It is truly wonderful when relatives live together in peace. It is as beautiful as olive oil poured on Aaron's head and running down his beard and the collar of his robe. It is like the dew from Mount Hermon, falling on Zion's mountains, where the LORD has promised to bless his people with life forevermore. - Psalm 133
As I left my brother Geoff's house, Monday afternoon, the conversation went something like this:
- Geoff: "I want you to continue writing about this. But maybe this time, instead of "one more post about the guy with cancer," you could reflect about how the process impacts relationships?"
- Me: "I'm way ahead of you; it's already been working its way around in my head. Now I've got to figure out how to say it."
Interestingly, this part of the conversation turns out to be an extension of Monday's post about relationships being defined by love. Because love is the only context in which to properly live in community, and to begin to understand and practice the idea of this "Life-Charged Life" that's always at the back of my mind.
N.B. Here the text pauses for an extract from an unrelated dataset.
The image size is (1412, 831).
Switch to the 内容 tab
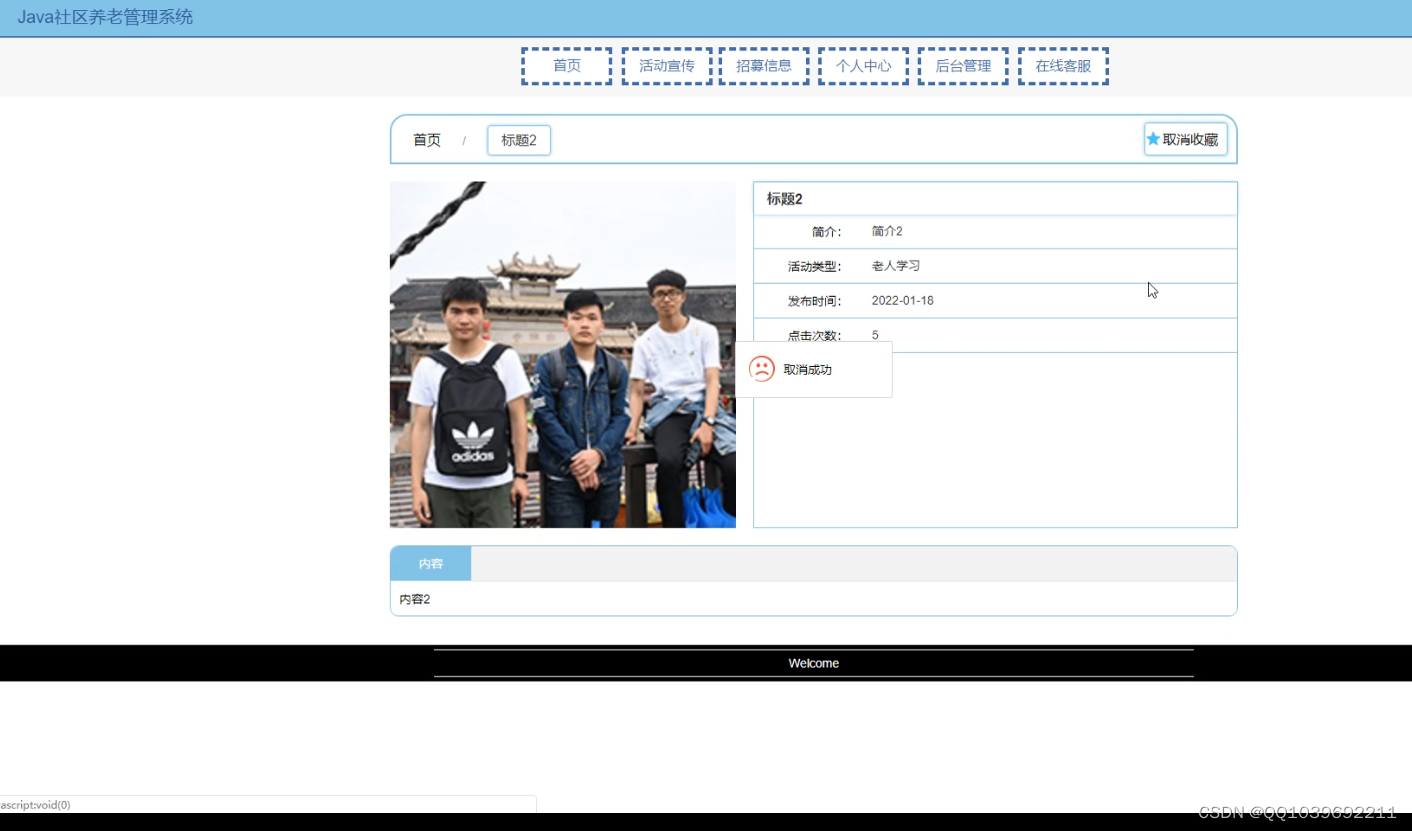[430, 562]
Hospice Family Meeting: Part of the way hospice takes care of patients is to take care of the family. Consequently, while not required, a family meeting with the hospice social worker is an important element of the process.
So yesterday, at my brother's little house in Bradenton, four of us gathered to talk with Mary-K. Geoff, Hannah (his only child), our mum (Grace), and me.
The most important item on the agenda was to put all the cards on the table. We needed to move forward from this moment with everyone in possession of the same information, aware of the same facts, on the same page when it comes to how we interpret those facts, and going home with the same set of documents (Living Will, DNR, Medical surrogacy etc).
Transparency is also a must. My brother did a good job of making sure that everyone knows about his hopes, his fears, his concerns, his plans, his desires, his decisions. After that we all needed to express how we felt about what he said. Then each one of us needed to make sure that we understood one another's feelings about all this.
Active listening: I can't stress enough how important it is to posses and to practice active-listening skills. As much as we love one-another, and as committed we all are to Geoff's comfort and well-being, what we hear is still filtered through our own personal wants, understandings, needs, fears, theologies, issues, preconceived ideas and the individual agendas we tote into the room with us.
Consequently, it took a while for Geoff and Hannah to actually hear to the heart of what the other was saying. But, and this is the important thing, they did manage to burrow through the assumptions and the presumptions and the misunderstandings until they were able to look - with clarity - into one another's hearts and see that they were, after all, talking about the same thing.
PROCESS: But this is a process. Relationships are - by definition - a constant work in progress. If we love one-another enough to want to occupy one another's hearts, then we must be willing to listen and always be open to the possibility that we are wrong (and we very often are)... because good communication is inevitably a series of approximations that lead closer and closer to the heart.
I'm talking, as you can guess, about more than hospice family meetings where we know we're dealing with limited time. I'm talking about marriages, families, churches, friendships and more.
ON THE CLOCK: We're all dealing with the possibility of limited time.
Life is a "chronos" experience, faith lives in the realm of "kairos," and there's a lot of overlap. But we have the opportunity to know one-another with greater clarity and on a deeper level now, in the chronos that we have. Husbands. Wives. Children. Friends. Church members. Brothers and sisters. Neighbors.
Honesty is key to real relationship. But - and this is HUGE - if we close someone down because we just know we have them all figured out; if we insist we understand a friend or a lover's motives (or other Christians... or people we disagree with politically... or ___...) and refuse to be willing to be wrong; if we judge rather than listen, presume rather than learn, and limit access to the truth about our hopes and dreams... then we have effectively closed the door on the possibility of genuine love.
According to Mary K, our hospice social worker, many families simply can't engage this kind of conversation about death - and that's largely because they also fail to have any real conversations about life. That's sad on many levels.
INVEST: Here's the "take-away" from today's conversation (if you have stayed with the post this far in): We're all "on the clock" in one way or another. Relationships are the key to "The Life-Charged Life," and if we fail to invest in those relationships, we will both live and die in the most complete - and unnecessary - poverty.